• _AIM OF THE EXERCISE_: Set down exactly the lines that run from the line with "Click the EVA label" to the end of the data, and nothing else.

• _RAW DATA_:
=====

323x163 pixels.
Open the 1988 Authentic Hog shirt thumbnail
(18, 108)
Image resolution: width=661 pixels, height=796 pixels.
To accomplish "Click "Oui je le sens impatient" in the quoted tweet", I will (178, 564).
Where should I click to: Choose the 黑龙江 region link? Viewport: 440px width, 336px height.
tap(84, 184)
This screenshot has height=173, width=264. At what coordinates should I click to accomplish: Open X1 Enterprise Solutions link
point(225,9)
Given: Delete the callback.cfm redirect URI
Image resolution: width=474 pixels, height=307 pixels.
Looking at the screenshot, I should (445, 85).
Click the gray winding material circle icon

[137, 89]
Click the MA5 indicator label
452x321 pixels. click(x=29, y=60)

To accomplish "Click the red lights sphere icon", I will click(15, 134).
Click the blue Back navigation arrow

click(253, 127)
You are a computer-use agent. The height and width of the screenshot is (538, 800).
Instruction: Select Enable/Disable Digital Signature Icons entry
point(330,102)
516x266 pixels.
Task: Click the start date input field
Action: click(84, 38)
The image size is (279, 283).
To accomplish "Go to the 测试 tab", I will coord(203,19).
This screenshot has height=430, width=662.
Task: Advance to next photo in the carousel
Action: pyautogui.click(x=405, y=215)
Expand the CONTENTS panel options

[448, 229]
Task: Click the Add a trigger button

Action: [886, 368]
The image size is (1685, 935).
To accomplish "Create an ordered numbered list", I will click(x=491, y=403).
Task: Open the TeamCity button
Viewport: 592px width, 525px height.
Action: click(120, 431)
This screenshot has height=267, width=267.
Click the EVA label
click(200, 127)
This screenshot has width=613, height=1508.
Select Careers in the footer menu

=====

• _ANSWER SECTION_:
Click the EVA label
click(200, 127)
This screenshot has width=613, height=1508.
Select Careers in the footer menu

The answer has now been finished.